Oral Care Practices in Stroke: Findings from the UK and Australia

Bangee, Munirah orcid iconORCID: 0000-0001-8548-6692, MARTINEZ-GARDUNO, Cintia Mayel, BRADY, Marian C, CADILHAC, Dominique A, DALE, Simeon, Hurley, Margaret Anne orcid iconORCID: 0000-0002-2502-432X, MCINNES, Elizabeth, MIDDLETON, Sandy, PATEL, Tahera et al (2021) Oral Care Practices in Stroke: Findings from the UK and Australia. BMC Nursing .

[thumbnail of Version of Record]
PDF (Version of Record) - Published Version
Available under License Creative Commons Attribution.

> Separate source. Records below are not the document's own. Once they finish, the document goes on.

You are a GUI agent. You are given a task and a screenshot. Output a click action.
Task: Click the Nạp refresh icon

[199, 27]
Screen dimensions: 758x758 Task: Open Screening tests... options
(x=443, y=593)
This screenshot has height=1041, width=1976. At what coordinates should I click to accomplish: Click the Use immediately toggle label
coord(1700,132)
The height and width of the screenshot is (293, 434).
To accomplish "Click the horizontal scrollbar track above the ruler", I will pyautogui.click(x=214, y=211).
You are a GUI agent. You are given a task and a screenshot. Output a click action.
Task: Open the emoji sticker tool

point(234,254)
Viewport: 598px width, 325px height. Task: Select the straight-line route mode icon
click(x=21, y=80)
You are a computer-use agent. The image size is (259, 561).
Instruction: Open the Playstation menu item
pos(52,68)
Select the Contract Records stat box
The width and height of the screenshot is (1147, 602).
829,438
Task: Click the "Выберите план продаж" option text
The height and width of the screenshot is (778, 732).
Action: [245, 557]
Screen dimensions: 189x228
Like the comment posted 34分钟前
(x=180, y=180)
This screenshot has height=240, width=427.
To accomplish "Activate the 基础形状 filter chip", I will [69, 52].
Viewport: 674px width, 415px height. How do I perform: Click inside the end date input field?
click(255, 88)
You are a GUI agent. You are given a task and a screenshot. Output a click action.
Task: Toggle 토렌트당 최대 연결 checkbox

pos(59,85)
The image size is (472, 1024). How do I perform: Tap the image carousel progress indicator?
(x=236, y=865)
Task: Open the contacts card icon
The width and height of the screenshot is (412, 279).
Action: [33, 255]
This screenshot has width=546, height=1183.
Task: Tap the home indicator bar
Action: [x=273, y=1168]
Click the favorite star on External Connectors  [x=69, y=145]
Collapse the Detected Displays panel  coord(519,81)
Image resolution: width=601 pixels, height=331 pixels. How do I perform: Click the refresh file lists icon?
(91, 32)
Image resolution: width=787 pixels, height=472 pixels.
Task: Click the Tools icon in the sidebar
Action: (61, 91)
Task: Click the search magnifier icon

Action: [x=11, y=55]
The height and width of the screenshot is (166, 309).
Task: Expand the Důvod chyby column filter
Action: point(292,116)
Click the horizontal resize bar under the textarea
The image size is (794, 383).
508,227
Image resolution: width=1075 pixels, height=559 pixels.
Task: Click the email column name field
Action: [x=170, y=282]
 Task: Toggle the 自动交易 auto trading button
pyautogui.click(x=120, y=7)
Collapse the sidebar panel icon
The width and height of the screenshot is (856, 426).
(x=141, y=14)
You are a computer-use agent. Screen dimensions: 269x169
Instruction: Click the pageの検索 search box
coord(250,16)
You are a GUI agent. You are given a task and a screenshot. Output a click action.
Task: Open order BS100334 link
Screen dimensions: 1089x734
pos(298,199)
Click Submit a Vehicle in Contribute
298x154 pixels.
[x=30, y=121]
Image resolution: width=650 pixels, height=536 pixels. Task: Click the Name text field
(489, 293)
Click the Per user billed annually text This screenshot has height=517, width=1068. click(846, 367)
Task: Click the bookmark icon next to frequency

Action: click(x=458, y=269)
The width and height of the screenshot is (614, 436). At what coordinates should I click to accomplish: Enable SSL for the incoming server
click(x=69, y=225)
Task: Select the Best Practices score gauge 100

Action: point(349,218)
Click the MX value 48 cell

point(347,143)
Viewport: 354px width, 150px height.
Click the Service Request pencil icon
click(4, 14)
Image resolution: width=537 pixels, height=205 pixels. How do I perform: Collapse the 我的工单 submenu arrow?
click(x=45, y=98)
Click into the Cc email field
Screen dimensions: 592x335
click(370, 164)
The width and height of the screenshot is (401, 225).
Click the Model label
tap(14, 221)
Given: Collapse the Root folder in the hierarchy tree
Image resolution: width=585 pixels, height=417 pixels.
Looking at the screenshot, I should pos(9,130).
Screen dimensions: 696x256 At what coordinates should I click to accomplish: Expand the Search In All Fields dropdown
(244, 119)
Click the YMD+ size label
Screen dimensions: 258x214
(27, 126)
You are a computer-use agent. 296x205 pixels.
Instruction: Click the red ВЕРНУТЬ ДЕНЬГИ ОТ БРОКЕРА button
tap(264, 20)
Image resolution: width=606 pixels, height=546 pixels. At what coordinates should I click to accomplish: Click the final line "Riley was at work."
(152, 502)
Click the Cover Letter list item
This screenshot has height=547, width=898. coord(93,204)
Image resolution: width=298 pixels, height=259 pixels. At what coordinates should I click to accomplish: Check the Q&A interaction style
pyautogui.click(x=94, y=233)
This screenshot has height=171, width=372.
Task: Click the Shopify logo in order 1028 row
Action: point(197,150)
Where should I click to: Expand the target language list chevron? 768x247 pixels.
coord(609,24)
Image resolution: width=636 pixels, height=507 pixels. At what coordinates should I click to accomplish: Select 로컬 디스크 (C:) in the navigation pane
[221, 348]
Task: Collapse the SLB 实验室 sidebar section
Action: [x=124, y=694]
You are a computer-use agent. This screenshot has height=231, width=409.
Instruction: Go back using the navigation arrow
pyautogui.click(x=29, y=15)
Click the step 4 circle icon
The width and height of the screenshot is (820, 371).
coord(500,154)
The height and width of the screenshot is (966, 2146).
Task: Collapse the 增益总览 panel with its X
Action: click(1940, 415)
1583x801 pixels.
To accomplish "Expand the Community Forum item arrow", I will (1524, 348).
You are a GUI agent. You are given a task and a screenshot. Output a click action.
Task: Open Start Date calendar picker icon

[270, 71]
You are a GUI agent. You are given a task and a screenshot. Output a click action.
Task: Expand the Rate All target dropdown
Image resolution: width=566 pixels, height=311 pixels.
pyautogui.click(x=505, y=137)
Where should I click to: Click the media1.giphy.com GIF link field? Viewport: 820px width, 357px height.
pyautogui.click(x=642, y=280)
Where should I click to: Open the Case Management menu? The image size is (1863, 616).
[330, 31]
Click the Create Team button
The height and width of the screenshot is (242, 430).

Official URL: https://doi.org/10.1186/s12912-021-00642-y


Aims: To examine current practice, perceptions of healthcare professionals and factors affecting provision for oral care post-stroke in the UK and Australia.
Background: Poor oral care has negative health consequences for people post-stroke. Little is known about oral care practice in hospital for people post-stroke and factors affecting provision in different countries.
Design: A cross-sectional survey.
Methods: Questionnaires were mailed to stroke specialist nurses in UK and Australian hospitals providing inpatient acute or rehabilitation care post-stroke. The survey was conducted between April and November 2019. Non-respondents were contacted up to five times.
Results: Completed questionnaires were received from 150/174 (86%) hospitals in the UK, and 120/162 (74%) in Australia. A total of 52% of UK hospitals and 30% of Australian hospitals reported having a general oral care protocol, with 53% of UK and only 13% of Australian hospitals reporting using oral care assessment tools. Of those using oral care assessment tools, 50% of UK and 38% of Australian hospitals used local hospital-specific tools. Oral care assessments were undertaken on admission in 73% of UK and 57% of Australian hospitals. Staff had received oral care training in the last year in 55% of UK and 30% of Australian hospitals. Inadequate training and education on oral care for pre-registration nurses were reported by 63% of UK and 53% of Australian respondents.
Conclusion: Unacceptable variability exists in oral care practices in hospital stroke care settings. Oral care could be improved by increasing training, performing individual assessments on admission, and using standardised assessment tools and protocols to guide high quality care. The study highlights the need for incorporating staff training and the use of oral care standardised assessments and protocols in stroke care in order to improve patient outcomes.